BA to shift long-haul flights to T5 in phases

12 May 2008

Stressing that the controversial Terminal 5 at London Heathrow (LHR) was ''working well,'' British Airways (BA), in a joint statement with airports operator BAA, has said it will begin shifting some long-haul flights here in a phased manner.

BA's short-haul transfer to T5 in March was an operational disaster.

 "We will move our Terminal 4 long-haul program into Terminal 5 in phases," BA CEO Willie Walsh said."Terminal 5 is now working well," he said.

On 5 June flights to and from eight long-haul destinations will transfer to T5, including New York JFK, Abuja, Bangalore, Beijing, Cairo, Cape Town, Lagos and Phoenix.
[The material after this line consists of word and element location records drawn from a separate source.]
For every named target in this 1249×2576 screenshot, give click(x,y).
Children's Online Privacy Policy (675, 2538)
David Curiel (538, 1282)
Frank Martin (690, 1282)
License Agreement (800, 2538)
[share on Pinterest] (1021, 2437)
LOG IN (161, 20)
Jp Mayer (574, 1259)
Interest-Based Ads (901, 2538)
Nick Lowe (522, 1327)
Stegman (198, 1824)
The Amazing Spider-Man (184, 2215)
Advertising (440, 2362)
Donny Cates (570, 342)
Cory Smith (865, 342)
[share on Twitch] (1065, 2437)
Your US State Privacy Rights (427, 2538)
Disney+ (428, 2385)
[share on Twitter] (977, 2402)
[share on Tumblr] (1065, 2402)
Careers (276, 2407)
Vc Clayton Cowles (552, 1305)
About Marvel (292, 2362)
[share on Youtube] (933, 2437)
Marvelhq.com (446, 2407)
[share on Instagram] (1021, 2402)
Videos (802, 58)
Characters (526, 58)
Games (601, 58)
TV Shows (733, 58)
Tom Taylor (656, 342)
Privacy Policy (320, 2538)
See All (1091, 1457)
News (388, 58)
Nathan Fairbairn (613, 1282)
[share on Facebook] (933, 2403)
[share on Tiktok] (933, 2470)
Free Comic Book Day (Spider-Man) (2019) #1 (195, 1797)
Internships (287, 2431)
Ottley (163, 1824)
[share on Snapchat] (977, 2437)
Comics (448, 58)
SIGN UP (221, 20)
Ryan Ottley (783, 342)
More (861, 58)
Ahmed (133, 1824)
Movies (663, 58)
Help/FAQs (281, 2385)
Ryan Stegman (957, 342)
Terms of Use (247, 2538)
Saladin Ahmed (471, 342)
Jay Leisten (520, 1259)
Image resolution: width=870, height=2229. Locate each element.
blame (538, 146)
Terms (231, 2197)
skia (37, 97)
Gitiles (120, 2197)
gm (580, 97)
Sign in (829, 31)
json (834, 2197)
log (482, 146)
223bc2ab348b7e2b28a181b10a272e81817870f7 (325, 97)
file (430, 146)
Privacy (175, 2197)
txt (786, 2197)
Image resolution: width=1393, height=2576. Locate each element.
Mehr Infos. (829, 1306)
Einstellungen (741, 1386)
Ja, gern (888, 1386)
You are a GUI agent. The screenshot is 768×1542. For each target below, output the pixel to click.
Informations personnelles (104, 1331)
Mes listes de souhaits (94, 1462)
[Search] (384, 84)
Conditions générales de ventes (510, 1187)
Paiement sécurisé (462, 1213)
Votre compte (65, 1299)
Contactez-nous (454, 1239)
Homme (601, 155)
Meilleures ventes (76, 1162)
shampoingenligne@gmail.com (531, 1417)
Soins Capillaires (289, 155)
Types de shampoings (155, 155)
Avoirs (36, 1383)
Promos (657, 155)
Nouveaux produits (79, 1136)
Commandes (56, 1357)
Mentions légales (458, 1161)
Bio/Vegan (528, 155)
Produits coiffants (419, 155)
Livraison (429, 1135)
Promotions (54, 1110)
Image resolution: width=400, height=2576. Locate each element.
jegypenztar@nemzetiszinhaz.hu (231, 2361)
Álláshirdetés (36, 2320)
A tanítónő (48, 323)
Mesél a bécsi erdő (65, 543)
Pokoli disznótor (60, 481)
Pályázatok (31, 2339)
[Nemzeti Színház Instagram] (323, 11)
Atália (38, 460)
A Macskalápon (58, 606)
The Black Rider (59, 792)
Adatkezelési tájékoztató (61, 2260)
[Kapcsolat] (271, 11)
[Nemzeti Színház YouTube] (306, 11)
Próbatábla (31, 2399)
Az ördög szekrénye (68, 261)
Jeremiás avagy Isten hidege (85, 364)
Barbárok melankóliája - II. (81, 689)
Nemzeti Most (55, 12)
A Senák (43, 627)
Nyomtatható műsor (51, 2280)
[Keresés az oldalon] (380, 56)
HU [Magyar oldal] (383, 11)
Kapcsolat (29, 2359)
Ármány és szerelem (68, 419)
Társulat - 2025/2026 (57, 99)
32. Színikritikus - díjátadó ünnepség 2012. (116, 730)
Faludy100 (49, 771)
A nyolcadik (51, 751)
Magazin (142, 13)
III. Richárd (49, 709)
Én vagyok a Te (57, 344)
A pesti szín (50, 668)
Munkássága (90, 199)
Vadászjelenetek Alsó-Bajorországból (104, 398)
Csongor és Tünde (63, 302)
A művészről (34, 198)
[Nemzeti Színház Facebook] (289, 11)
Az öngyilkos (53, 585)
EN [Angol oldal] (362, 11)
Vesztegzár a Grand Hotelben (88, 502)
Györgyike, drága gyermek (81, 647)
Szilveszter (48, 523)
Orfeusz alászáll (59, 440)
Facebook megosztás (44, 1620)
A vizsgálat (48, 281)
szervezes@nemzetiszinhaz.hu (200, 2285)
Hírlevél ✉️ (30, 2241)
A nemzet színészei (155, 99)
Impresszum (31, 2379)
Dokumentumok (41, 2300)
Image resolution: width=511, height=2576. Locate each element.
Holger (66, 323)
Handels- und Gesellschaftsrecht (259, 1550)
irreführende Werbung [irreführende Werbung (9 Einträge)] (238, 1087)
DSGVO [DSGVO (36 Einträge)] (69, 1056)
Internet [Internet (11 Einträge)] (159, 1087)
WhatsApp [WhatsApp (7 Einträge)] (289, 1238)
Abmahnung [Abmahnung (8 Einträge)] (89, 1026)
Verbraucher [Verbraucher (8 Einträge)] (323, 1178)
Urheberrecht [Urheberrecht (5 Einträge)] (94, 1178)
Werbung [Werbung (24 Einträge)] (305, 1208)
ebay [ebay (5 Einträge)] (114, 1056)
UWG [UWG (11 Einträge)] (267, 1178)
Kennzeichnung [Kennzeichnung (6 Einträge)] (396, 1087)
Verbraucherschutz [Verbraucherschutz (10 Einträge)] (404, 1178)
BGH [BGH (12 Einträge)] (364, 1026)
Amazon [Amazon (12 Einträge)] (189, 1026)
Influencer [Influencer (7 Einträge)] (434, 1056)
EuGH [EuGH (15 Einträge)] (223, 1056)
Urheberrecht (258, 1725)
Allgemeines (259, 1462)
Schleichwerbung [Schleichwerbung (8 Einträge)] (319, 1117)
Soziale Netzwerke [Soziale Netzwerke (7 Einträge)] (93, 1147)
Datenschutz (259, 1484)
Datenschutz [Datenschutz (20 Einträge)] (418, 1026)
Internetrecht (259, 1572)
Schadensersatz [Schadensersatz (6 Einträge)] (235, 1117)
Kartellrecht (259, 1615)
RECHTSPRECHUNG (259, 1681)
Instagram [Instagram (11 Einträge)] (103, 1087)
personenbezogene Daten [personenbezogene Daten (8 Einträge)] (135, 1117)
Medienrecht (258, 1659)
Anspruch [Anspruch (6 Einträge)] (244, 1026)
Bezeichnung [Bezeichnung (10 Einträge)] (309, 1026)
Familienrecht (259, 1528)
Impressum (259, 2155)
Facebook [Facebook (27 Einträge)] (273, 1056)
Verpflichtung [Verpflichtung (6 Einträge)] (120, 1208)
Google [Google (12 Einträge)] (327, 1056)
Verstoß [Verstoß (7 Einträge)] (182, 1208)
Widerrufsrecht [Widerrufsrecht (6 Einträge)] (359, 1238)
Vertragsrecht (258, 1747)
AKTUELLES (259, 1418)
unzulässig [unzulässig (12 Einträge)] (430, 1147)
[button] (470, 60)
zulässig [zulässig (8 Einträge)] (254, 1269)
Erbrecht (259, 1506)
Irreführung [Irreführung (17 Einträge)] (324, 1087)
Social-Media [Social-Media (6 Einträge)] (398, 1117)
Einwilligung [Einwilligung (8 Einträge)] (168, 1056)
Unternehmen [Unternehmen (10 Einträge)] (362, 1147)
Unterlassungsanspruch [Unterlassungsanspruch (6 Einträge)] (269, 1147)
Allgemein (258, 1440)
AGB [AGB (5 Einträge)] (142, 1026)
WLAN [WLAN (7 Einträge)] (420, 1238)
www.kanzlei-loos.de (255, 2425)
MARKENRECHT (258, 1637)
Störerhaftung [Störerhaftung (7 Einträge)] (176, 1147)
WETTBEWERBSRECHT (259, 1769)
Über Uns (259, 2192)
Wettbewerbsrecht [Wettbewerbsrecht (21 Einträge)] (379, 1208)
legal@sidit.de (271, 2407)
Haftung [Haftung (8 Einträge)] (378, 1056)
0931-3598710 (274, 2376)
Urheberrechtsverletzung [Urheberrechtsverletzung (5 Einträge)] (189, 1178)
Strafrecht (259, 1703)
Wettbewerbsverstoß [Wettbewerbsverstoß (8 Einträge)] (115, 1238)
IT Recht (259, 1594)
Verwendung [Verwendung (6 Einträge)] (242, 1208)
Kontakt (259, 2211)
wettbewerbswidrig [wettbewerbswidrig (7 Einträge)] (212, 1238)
Together they amount to about a quarter of BA's T4 schedule.

BA originally intended to shift all remaining flights from other terminals to T5 in just a couple of days at the end of April.

Separately, BAA said shareholders had agreed to inject £400 million into the group following failure to finalize certain aspects of its planned debt refinancing, "including completion of the rating process and obtaining sufficient commitments from the banks asked to participate."

Last month the UK Competition Commission indicated in its interim report on its investigation into the market for the supply of airport services by BAA that its common ownership of seven UK airports may "not be serving well the interests of either airlines or passengers."